Burwell is seeing that many calls are from people with severe issues that may be aggravated by current conditions.

“Primarily, it’s people struggling with serious mental illness who may find it difficult to cope during the pandemic. With the additional stress, some people have a harder time with day-to-day functioning,” she said. “People who are having an increase in issues like being more depressed or more manic. It’s something along those lines where they’re struggling to manage symptoms.”

The current economic conditions are also playing a part in the increased stress people are experiencing.

“We’ve also seen an increase in stress due to unemployment and pending evictions. We’re working at the crossroads, pandemic, mental illness, and financial stress. Those things take a toll,” said Burwell.
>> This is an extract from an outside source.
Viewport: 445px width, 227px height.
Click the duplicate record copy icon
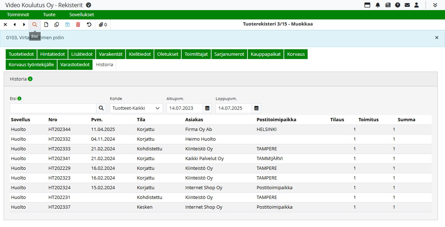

The safety of the individuals in crisis is the most vital thing for the MOT. The team implements various methods to help de-escalate situations.

“We have a variety of tools and techniques we use. One is to make sure the person is safe and medically okay,” said Burwell. “Sometimes, we take one of our paramedics out to make sure the person doesn’t have any medical needs. Then we do whatever it takes to help the person manage the crisis.

Occasionally that means they need to go to an inpatient. Much more often, about 80 percent of the time, we can either arrange for crisis counseling, change in medication, or a visit with a psychiatrist via tele-med.”

Burwell says there are some things people can do at home before needing to call the MOT.

“There’s a couple of things we want people to consider. One is to reach out to things that have been helpful in the past. If they have a faith-based community or some supportive family, that’s a great place to start,” she said. “The state also has a COVID-specific hotline where people can talk about the stress they’re dealing with.”

For those seeking aid, the Texas Health and Human Services run a COVID-19 Mental Health Support Line. The 24/7 free line is a resource for residents to speak with mental health professionals. People can reach the support line at 833-986-1919 and can contact the Williamson County MOT at 512-864-8277.

Predicting how things will be in the coming weeks and months is difficult as the COVID situation changes from day-to-day. Burwell believes the situation is far from over.

“I don’t think we know yet. It’s going to depend on what the virus does and what kind of funding is in the system related to evictions and financial stresses,” she said. “I think this is going to be here for a while. There are a lot of big decisions that families are trying to make about school and employment. So, I don’t think this is going to be over any time soon.”